For a dataset, I followed Ingraham in using the CATH dataset. I trained a model with a hidden dimension of 128, and neighborhood size of 32, and modified the network to output the per-residue attention weights from each head and layer during inference.
Examining the attention mechanism
First, we'll need to focus on a single protein to look at. I chose a small, globular protein (PDB code 1BIR) to examine. Within this protein, I selected a residue (Tyr-11) somewhat arbitrarily. Note, this protein has both a ligand and a metal ion in it. Part of my motivation here is to see what the attention mechanism looks at for catalytic residues, and see if we can improve the model by adding ligands. But for now let's look at Tyr-11 in 1BIR, through the "eyes" of our model's attention.
Analysis of the attention mechanism in StructureTransformer. Here, we show the neighborhood (neighbors=32) of residue Tyr-11. In cyan sticks, we picture the residue Tyr-11, and in color map from low (blue) to high (magenta) we show the attention weights for layer=3, head=0 for 32 residues forming the neighbor graph for residue Tyr-11.
This was a fairly arbitrary choice of protein and residue, but there are some interesting features here.
We're looking at residue Tyr-11 in the structure, and then coloring the rest of the structure by the attention weight used at layer 3, head 0 in the StructureTransformer model. The neighborhood size is set to 32, and the neighbor residues are shown as lines. Residues are colored by the attention weight, with brighter magenta being higher, and darker blue being lower.

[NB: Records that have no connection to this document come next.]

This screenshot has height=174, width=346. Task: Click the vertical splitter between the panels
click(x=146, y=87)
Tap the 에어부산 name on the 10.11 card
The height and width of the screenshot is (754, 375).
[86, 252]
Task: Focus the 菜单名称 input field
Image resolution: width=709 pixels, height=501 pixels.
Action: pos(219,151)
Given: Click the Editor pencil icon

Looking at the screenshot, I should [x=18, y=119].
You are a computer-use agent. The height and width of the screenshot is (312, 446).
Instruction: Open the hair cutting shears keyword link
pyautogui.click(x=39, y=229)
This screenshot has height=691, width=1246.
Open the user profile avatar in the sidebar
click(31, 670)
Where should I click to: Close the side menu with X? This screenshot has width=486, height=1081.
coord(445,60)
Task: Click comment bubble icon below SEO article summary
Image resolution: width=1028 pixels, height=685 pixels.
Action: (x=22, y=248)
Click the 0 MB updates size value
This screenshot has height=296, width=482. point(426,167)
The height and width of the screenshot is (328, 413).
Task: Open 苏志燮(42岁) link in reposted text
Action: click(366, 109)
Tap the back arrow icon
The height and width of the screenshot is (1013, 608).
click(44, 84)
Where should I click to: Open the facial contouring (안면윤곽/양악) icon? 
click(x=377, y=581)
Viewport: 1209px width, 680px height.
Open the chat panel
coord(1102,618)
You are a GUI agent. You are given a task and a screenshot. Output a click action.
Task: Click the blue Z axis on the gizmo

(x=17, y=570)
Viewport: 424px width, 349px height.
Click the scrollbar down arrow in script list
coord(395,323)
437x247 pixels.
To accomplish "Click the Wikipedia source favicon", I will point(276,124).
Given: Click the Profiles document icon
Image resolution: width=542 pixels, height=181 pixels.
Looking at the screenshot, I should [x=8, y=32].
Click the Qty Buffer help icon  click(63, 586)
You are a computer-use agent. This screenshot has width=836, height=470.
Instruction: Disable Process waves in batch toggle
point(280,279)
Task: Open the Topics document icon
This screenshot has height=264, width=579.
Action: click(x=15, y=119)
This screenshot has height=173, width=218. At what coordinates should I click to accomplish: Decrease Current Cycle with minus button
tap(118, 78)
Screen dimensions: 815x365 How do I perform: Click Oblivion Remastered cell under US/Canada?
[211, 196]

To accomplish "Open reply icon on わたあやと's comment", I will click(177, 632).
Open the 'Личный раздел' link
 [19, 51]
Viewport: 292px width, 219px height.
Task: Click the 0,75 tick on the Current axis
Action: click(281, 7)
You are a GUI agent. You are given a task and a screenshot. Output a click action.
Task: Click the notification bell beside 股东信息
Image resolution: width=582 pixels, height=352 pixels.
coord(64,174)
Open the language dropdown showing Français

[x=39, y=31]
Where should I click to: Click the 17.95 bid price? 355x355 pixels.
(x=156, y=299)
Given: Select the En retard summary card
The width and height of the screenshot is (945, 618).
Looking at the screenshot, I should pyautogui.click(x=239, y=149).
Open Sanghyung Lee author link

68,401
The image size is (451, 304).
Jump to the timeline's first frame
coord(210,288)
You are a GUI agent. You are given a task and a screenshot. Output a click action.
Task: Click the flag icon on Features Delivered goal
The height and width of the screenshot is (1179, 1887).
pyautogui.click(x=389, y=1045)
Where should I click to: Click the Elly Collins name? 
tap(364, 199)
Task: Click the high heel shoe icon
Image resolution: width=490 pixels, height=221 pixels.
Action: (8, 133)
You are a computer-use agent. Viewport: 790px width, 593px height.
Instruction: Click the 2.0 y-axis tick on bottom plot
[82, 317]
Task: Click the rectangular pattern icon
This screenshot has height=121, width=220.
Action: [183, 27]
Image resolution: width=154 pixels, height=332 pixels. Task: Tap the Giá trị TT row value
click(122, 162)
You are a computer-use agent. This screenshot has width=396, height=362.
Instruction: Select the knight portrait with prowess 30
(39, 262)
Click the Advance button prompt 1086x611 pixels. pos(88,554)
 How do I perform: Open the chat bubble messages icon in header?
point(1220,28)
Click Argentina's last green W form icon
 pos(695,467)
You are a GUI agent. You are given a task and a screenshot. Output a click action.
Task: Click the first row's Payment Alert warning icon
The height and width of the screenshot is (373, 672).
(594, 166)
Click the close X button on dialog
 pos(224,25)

We can see that, in the three beta strands forming a sheet in the image, that many of the residues are within the neighborhood of Tyr-11, but that the attention makes a striped pattern, paying much more attention to residues that are facing/pointing in towards Tyr-11 than to those pointing away. You can also see this on the left hand side of the figure. Also, note the two disulfide bonds visible in the lower left.
Now let's take a closer look at the other heads in the model. Here, I'll do the same thing but display the output of all four attention heads.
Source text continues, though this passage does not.